Welfare Money Being Used to Post Bail?
Rachel Sheffield /
Welfare cash may have been used to get a Massachusetts drug dealer “out of jail free.”
The Boston Herald reports:
Kimball Clark, 45, was locked up Friday on drug-dealing charges—again—when he was overheard using his one phone call to ask the person on the other end of the line to “get my EBT [Electronic Benefit Transfer] card and go to the ATM and get the money to bail me out, get me outa here tonight,”’ according to a Boston police report.
The EBT system provides benefits—including food stamps and cash assistance—through a plastic debit card.
Although Clark posted bail, says the Herald, where he got the money remains unverified.

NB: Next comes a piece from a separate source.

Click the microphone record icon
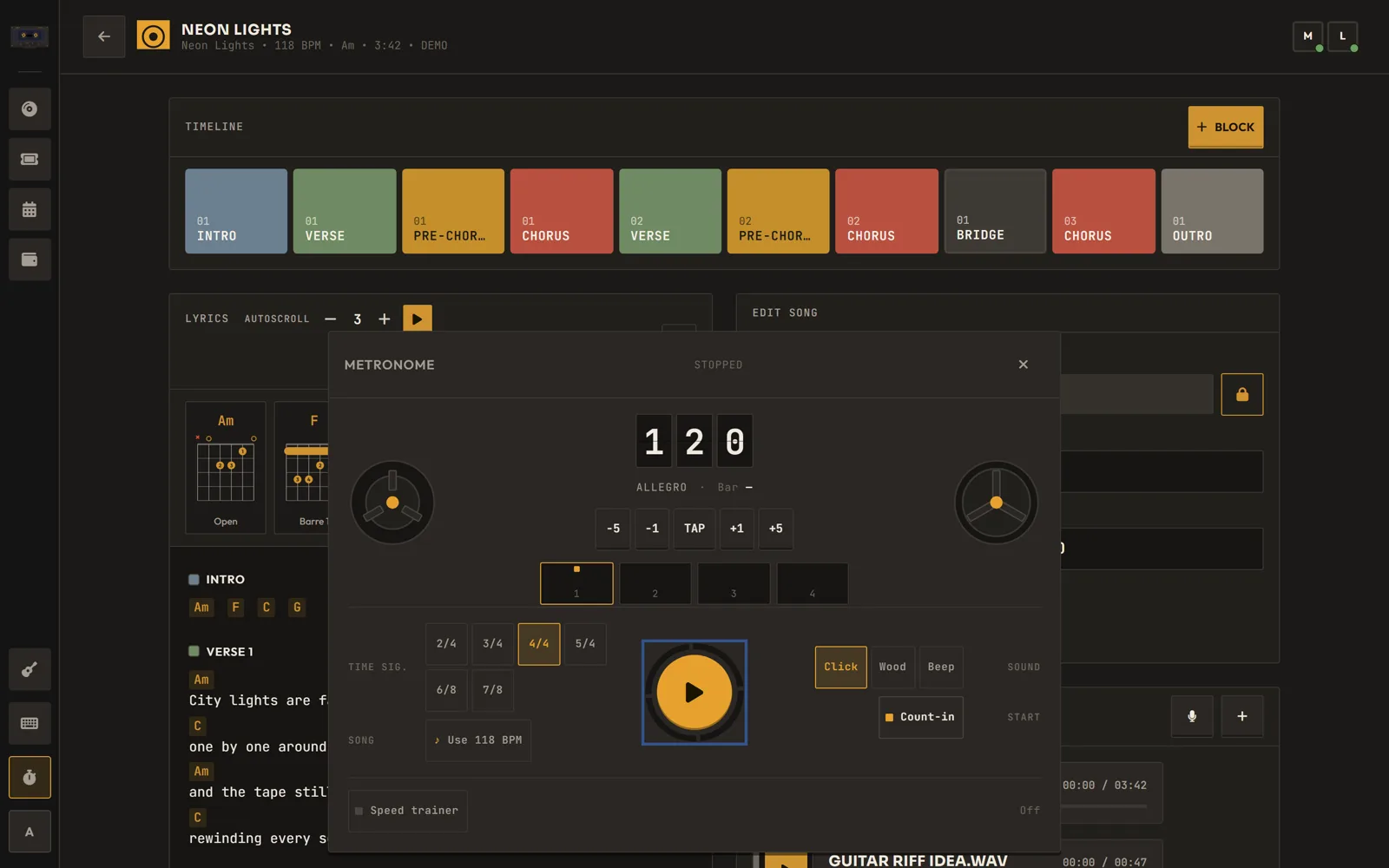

But that’s part of the problem. State Representative Russell E. Holmes (D) said that “there’s no way to track it. When it comes to how much of this has happened in jail, there’s no way for us to know that.”

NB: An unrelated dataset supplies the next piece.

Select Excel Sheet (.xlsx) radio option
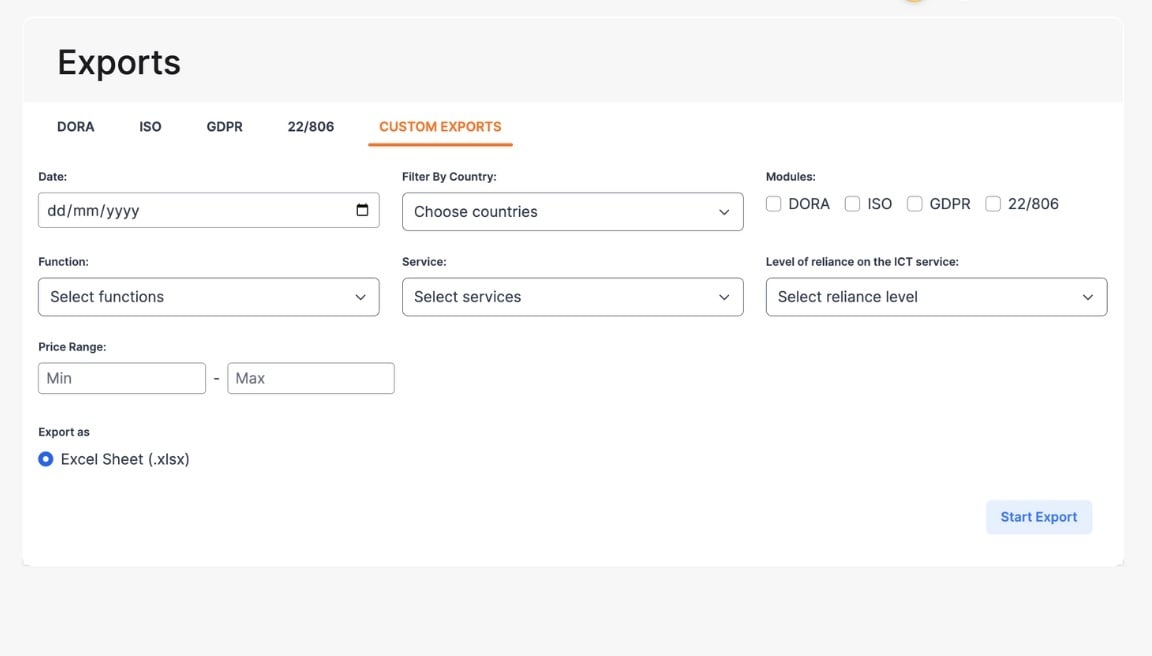Screen dimensions: 1152x656 pyautogui.click(x=46, y=460)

“It’s another outrage,” said Massachusetts state Representative Shaunna O’Connell (R). “When we were on the EBT Card Commission, I fought to get bail bondsmen on that list of places where people could not use their EBT cards. They fought me on it and told me people can’t use their EBT cards in that way.”
O’Connell went on:
The problem is that you can tell people they can’t use their cards here, but when they can go across the street, get cash and then pay their bail or get a tattoo, that’s the problem.… You can’t stop that. It always comes back to cash access.
According to the federal government’s own data, welfare fraud is costing taxpayers billions each year. On top of fraud, recent events such as an Alabama nightclub advertising a “Food Stamp Friday” party ($5 entry with a food stamps card and free shots at the door) illustrate a great need to reform a welfare system that fails to promote personal responsibility.

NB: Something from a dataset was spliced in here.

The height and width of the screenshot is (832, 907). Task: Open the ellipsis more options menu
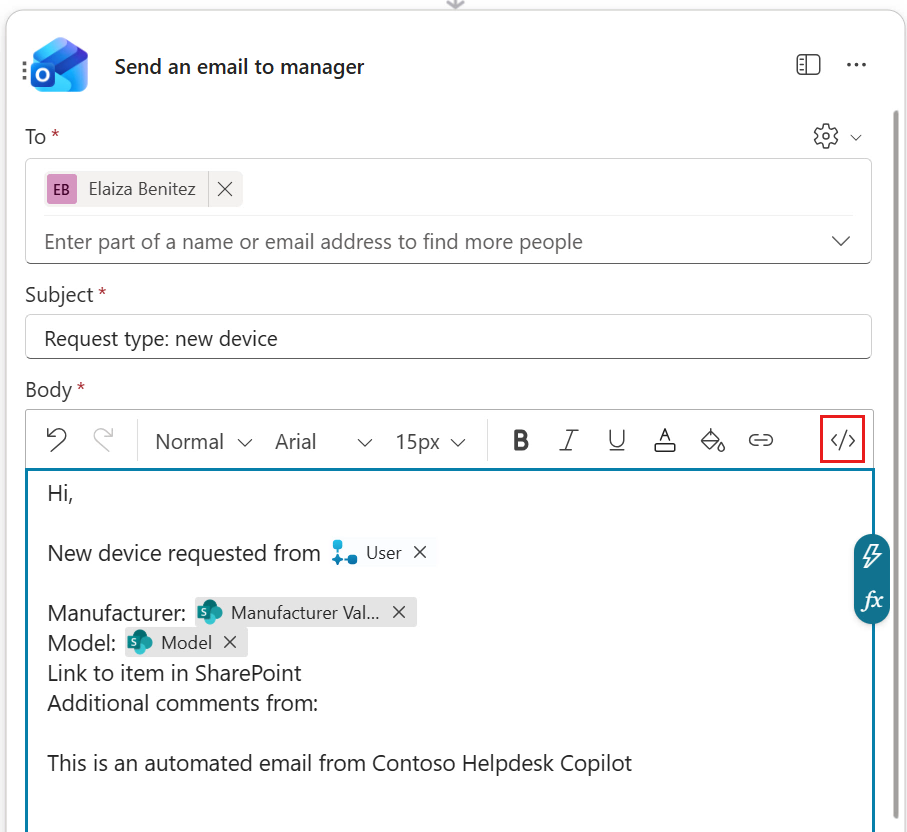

The vast majority of the federal government’s 70 plus welfare programs do not include measures to promote self-reliance. Work requirements or time limits are either non-existent or weak. Additionally, the federal government has even been promoting measures to make it easier for individuals to get on welfare and stay on it.
Government dependence does not help individuals; it creates a culture of entitlement where fraud can flourish. Welfare programs should encourage personal responsibility by promoting work. Doing so respects not only the dignity of individual in need but also American taxpayers.